-------- Source information --------

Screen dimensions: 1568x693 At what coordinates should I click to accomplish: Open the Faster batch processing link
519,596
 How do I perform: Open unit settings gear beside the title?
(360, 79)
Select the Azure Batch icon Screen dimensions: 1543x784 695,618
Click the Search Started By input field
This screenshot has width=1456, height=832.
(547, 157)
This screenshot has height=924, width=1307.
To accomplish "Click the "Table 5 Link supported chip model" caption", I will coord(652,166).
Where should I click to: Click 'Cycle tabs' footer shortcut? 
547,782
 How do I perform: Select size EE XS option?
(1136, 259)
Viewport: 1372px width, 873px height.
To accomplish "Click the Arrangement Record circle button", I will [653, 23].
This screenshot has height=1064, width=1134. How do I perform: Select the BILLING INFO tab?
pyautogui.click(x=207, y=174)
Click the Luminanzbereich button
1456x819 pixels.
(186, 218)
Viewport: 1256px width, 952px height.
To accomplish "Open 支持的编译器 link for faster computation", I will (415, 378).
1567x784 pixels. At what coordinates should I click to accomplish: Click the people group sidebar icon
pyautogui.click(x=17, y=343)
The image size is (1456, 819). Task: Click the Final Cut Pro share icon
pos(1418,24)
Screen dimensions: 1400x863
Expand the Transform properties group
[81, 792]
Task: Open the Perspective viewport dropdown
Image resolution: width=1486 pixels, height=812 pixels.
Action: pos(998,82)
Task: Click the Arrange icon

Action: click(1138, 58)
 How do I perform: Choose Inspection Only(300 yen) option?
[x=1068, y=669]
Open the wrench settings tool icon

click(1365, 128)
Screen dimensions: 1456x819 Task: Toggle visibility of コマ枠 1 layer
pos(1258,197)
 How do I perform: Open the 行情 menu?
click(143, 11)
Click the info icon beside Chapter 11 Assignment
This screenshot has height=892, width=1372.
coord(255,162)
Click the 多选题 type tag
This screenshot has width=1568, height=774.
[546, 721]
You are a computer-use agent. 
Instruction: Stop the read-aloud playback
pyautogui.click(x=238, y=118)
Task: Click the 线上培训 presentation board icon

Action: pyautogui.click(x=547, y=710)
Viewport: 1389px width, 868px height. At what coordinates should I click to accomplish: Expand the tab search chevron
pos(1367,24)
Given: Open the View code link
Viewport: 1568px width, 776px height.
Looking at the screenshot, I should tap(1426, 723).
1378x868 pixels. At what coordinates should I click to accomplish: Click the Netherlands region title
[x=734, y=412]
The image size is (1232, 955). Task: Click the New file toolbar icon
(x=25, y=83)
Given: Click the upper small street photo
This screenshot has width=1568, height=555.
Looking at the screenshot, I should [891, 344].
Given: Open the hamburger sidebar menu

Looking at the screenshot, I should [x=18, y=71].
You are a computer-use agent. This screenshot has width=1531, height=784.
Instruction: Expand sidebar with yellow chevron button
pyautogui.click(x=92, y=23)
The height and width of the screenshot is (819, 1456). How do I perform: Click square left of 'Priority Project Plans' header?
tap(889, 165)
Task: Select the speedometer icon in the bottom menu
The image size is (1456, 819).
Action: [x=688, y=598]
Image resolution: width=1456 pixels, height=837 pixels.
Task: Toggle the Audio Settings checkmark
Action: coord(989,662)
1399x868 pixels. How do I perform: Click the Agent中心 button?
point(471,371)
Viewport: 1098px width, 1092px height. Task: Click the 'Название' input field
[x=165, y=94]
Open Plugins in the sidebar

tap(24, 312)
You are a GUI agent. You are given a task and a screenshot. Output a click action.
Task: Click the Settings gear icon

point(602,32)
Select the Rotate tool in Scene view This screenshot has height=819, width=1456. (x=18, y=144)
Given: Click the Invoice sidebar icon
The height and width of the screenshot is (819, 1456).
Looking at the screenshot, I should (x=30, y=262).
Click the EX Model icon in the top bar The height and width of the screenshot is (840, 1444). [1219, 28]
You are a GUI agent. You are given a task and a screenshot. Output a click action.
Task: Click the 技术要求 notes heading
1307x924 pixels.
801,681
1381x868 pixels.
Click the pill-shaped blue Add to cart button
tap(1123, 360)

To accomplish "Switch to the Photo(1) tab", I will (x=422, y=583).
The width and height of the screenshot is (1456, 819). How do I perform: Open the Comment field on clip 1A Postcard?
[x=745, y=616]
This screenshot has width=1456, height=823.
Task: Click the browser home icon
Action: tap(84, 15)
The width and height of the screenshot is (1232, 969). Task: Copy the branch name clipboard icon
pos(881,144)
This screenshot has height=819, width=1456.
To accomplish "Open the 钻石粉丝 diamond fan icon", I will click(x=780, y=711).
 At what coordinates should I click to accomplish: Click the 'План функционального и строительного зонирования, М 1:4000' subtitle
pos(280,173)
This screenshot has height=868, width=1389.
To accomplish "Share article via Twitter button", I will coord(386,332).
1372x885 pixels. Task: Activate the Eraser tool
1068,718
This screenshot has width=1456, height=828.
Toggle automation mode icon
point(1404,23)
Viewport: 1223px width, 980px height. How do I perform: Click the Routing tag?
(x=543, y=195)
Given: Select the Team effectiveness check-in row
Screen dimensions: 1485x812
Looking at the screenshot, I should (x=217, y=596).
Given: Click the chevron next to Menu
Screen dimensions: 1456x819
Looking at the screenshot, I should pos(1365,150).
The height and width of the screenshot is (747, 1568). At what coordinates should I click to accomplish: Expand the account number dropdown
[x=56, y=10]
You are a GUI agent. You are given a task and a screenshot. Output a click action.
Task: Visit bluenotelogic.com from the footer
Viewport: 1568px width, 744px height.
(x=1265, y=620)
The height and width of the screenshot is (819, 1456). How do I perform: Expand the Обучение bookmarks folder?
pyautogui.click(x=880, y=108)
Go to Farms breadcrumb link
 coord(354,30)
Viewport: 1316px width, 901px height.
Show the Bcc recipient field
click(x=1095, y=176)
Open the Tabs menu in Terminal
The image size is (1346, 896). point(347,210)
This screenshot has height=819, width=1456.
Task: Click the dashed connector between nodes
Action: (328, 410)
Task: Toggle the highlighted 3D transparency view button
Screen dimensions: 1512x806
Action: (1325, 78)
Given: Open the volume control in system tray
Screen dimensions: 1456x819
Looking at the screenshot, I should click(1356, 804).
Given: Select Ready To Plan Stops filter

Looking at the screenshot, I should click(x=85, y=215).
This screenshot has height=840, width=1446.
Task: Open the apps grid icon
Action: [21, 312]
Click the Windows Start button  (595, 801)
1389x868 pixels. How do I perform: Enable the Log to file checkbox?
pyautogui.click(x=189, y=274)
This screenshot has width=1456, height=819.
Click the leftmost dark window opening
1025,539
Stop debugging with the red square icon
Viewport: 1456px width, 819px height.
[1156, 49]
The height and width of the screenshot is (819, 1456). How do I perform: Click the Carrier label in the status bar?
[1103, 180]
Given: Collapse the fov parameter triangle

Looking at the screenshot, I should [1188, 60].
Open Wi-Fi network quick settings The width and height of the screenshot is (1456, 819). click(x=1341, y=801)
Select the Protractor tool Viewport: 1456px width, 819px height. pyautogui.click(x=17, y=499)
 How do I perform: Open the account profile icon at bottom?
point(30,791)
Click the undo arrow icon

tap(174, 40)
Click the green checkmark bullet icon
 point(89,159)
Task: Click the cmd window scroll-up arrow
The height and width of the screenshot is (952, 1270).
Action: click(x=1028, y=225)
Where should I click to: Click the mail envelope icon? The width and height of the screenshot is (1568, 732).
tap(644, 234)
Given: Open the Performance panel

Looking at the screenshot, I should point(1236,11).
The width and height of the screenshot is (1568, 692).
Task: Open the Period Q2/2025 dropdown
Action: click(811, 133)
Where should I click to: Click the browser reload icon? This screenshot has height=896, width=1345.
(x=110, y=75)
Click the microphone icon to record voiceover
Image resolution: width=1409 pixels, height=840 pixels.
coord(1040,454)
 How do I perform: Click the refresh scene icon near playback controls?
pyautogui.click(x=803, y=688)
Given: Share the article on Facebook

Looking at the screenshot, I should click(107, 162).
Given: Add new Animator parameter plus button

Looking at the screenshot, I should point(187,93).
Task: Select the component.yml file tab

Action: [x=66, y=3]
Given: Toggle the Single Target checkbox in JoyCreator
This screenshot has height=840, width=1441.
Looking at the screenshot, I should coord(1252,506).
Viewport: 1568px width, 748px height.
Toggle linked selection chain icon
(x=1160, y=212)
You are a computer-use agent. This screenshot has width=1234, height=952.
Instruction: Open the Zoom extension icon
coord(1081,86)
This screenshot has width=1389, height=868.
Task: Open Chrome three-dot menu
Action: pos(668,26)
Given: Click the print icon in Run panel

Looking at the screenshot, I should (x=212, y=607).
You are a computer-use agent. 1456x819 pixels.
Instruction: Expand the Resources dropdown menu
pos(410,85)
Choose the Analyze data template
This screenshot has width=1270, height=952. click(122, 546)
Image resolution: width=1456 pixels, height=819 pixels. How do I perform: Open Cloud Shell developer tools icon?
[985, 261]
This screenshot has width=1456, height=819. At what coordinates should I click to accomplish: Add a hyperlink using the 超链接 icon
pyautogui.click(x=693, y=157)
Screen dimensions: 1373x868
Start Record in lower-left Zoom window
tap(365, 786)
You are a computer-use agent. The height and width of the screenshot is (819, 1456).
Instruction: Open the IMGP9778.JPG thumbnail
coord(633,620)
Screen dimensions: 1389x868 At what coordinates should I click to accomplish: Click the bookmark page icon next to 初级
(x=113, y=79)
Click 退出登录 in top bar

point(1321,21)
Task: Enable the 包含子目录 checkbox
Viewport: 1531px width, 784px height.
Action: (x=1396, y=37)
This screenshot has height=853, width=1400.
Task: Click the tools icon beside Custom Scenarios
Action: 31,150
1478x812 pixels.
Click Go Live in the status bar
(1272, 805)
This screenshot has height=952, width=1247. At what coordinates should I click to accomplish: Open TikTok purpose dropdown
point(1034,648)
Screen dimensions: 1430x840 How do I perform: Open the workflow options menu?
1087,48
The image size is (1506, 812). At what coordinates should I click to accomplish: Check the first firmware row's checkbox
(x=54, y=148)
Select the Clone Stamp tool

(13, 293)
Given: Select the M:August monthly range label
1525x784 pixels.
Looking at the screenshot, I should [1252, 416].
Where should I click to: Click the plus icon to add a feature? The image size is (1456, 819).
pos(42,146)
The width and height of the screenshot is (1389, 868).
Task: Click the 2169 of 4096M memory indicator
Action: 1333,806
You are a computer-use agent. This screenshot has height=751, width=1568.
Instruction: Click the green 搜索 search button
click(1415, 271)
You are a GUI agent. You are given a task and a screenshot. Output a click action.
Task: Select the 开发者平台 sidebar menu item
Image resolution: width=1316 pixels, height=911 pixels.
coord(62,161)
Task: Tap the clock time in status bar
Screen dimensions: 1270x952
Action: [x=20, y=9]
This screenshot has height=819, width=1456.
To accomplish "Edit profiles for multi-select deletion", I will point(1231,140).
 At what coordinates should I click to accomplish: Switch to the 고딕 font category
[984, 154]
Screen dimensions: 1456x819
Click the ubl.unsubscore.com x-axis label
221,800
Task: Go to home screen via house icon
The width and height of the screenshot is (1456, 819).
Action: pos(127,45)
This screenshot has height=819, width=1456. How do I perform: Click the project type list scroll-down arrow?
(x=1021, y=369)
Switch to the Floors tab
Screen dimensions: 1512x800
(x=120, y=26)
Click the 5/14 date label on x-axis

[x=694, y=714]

--------

Filter the records above for lines with "computer".

You are a computer-use agent. 
You are a computer-use agent. This screenshot has width=1531, height=784.
You are a computer-use agent. This screenshot has width=1234, height=952.
You are a computer-use agent. 1456x819 pixels.
You are a computer-use agent. The height and width of the screenshot is (819, 1456).
You are a computer-use agent. This screenshot has height=751, width=1568.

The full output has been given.